In a short opinion that hints at compromise, the U.S. Supreme Court on Monday declined to allow Republican lawmakers to defend a Virginia districting map that had earlier been ruled racially discriminatory.
At issue was the state's 3rd Congressional District, which a lower court had determined was drawn unconstitutionally because it packed too many black voters into one district and thereby diluted black voting power overall. The 3rd District seat is held by Rep. Bobby Scott (D), currently the state's only African-American in Congress.
Virginia, which is now led by a Democratic governor, never appealed the lower court ruling. But three Republican congressmen did, arguing that the now-overturned redistricting plan should be reinstated because the redrawn map would harm their re-election prospects.
The new map was approved earlier this year by the same lower court that had found the original plan constituted an illegal racial gerrymander.
In a unanimous ruling written by Justice Stephen Breyer, the Supreme Court said the three lawmakers -- Reps. Randy Forbes, Rob Wittman and Dave Brat -- had failed to establish "standing" to intervene in the dispute because they couldn't show they had suffered any injury.
Forbes, who currently represents District 4, has chosen to switch over to District 2, which offers him a better chance of re-election. When the state redrew District 3, it shifted more black voters into District 4. Forbes had earlier claimed that change would turn District 4 into a "safe 60% Democratic district” if the Supreme Court didn't intervene.
But since Forbes isn't running in District 4 now, Breyer wrote that he couldn't "see how any injury that Forbes might have suffered ‘is likely to be redressed by a favorable judicial decision.'"

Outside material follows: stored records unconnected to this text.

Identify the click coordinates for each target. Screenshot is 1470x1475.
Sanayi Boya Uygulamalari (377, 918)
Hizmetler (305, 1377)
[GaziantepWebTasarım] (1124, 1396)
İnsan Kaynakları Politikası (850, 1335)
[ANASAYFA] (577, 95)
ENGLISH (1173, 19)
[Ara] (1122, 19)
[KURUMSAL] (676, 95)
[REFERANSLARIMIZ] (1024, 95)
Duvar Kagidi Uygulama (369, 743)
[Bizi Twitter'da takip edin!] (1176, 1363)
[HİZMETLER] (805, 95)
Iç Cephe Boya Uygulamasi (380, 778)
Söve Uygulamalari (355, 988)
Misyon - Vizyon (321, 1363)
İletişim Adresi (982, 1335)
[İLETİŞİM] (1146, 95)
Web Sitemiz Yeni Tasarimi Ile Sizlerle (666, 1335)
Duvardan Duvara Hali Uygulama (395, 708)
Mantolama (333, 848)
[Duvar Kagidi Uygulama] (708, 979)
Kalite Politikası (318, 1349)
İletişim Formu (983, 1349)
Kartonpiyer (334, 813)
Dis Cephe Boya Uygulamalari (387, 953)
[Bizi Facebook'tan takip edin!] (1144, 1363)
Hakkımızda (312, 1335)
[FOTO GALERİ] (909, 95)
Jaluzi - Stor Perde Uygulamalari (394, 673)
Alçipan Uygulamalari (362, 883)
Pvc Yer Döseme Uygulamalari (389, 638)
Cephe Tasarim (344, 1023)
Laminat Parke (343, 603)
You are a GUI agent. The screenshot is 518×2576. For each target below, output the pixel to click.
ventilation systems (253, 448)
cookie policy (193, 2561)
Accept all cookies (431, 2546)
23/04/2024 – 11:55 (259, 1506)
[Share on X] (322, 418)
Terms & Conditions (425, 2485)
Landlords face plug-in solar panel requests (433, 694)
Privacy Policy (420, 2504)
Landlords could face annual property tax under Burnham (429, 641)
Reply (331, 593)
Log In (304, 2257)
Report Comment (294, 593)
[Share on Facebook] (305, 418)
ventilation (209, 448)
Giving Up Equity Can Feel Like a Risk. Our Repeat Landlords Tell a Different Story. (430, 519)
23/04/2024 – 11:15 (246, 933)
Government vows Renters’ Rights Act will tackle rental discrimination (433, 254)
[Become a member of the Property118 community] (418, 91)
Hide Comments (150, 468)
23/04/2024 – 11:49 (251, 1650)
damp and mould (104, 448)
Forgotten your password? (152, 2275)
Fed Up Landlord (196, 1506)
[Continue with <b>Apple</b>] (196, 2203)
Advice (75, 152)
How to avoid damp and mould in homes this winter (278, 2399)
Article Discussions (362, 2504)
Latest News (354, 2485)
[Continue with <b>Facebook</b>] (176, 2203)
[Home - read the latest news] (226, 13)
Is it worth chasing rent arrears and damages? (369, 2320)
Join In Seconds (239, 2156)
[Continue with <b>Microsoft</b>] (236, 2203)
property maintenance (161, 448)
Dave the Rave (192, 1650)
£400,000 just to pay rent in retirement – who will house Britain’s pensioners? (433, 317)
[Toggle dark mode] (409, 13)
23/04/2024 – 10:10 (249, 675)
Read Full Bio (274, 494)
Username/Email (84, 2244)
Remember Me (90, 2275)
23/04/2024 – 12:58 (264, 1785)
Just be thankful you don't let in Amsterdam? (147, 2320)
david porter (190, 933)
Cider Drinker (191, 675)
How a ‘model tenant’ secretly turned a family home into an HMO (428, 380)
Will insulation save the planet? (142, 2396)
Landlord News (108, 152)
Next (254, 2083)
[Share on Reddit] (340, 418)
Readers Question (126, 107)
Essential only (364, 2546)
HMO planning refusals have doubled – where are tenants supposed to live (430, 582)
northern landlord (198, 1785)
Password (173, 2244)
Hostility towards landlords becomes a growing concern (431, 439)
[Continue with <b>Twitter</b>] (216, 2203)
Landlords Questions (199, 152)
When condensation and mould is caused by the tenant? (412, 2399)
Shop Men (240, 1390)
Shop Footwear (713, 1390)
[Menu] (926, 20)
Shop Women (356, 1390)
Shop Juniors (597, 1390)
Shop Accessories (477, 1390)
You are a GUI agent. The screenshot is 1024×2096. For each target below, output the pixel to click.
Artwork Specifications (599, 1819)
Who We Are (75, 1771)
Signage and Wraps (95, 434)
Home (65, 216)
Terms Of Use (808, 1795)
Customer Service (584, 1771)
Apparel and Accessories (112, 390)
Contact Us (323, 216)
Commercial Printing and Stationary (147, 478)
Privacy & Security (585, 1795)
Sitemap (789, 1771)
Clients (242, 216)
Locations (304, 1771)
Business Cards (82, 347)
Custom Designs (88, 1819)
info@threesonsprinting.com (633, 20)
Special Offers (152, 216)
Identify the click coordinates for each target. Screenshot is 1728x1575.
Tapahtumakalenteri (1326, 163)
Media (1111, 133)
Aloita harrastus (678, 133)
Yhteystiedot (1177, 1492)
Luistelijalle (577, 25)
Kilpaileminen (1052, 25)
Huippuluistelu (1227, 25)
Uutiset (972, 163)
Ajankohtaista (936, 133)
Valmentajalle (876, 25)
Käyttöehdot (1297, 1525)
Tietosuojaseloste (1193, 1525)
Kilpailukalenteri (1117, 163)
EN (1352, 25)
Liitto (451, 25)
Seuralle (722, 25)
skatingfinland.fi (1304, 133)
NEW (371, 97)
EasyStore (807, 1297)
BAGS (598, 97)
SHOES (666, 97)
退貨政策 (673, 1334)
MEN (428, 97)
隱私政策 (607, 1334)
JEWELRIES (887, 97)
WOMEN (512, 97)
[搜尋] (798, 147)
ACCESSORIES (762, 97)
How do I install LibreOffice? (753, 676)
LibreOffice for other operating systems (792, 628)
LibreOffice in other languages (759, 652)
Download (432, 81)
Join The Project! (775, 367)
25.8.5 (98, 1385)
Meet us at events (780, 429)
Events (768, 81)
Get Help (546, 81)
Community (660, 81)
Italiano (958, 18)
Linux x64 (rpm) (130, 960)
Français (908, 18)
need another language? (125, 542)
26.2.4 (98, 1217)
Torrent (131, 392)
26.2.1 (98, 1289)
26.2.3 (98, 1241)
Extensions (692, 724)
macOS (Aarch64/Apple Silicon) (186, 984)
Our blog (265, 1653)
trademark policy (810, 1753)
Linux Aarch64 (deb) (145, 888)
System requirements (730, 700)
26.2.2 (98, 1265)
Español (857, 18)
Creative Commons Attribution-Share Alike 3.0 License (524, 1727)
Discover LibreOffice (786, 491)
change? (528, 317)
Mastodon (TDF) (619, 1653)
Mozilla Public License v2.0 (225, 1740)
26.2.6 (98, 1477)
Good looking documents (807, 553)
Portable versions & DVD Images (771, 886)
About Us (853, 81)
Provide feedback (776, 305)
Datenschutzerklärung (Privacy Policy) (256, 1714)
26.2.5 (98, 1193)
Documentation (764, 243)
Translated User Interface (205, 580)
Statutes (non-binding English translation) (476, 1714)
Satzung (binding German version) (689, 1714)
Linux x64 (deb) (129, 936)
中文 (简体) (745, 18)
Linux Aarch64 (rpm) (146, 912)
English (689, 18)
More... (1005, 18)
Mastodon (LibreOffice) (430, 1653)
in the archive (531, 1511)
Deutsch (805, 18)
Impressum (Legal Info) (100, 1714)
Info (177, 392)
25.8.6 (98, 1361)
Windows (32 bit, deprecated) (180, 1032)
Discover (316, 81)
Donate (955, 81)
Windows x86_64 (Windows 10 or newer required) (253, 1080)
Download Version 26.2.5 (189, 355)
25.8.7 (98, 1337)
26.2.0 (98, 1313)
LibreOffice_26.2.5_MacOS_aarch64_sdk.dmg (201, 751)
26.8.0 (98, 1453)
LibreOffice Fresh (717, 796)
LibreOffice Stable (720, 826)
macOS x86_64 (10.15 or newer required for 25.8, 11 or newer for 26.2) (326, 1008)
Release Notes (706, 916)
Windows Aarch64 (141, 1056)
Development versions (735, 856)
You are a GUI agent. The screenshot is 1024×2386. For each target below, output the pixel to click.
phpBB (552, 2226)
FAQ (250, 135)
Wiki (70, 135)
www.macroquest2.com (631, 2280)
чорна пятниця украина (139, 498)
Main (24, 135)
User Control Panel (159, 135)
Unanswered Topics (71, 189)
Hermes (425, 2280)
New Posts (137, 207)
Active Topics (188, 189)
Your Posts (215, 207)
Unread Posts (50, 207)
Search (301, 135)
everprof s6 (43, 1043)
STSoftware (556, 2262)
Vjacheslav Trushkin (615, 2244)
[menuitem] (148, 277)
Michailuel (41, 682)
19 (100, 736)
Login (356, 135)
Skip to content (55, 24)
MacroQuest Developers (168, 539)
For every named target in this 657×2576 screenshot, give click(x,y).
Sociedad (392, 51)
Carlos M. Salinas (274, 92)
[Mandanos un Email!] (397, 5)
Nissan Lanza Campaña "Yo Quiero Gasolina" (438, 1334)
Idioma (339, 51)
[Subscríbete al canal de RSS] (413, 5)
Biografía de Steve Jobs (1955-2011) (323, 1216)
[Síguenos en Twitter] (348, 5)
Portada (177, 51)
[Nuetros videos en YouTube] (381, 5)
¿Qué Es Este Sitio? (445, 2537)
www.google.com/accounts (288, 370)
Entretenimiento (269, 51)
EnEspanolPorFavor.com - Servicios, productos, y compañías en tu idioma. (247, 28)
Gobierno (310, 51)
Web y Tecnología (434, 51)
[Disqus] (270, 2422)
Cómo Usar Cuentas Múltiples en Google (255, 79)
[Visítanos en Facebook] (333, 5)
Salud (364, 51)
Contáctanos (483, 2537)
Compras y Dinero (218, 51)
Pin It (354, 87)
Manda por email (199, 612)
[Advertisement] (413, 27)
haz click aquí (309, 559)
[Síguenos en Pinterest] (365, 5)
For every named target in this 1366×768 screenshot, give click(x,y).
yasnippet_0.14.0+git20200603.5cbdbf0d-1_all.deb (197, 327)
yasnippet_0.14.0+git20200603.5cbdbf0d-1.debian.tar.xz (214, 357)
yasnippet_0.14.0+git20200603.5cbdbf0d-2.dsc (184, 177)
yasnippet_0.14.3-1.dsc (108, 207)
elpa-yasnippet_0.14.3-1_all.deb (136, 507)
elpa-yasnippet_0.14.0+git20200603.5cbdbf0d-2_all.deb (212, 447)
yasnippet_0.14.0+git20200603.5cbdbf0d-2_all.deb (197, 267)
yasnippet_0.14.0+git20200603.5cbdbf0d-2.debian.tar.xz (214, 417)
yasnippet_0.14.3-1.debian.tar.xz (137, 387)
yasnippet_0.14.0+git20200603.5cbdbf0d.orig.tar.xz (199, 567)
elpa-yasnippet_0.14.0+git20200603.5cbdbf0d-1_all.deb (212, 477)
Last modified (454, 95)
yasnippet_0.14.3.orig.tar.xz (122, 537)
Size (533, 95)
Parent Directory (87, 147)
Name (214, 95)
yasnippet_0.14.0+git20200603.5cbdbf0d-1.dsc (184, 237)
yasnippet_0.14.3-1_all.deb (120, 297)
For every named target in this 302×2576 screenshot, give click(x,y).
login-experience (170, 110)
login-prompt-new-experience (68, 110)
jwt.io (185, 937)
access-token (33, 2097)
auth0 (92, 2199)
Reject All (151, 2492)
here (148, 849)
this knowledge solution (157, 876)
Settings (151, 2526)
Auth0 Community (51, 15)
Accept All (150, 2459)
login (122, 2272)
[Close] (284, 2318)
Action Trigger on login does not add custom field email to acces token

As for Wittman and Bratt, who represent Virginia's 1st and 7th congressional districts, the justices simply found no evidence that their legislative turf would be "flooded with Democratic voters" in a way that would lead to losses in November -- especially since the case centered on districts far removed from theirs.
The practical result of Monday's ruling is that the new congressional map will remain in effect heading into the 2016 election.
The minimalist ruling is also the third this term in an area, voting rights, where the Supreme Court has often clashed along ideological lines. The previous two were handed down in April, and all three have lacked major fireworks -- perhaps to avoid even splits or the appearance of partisanship in the wake of Justice Antonin Scalia's death.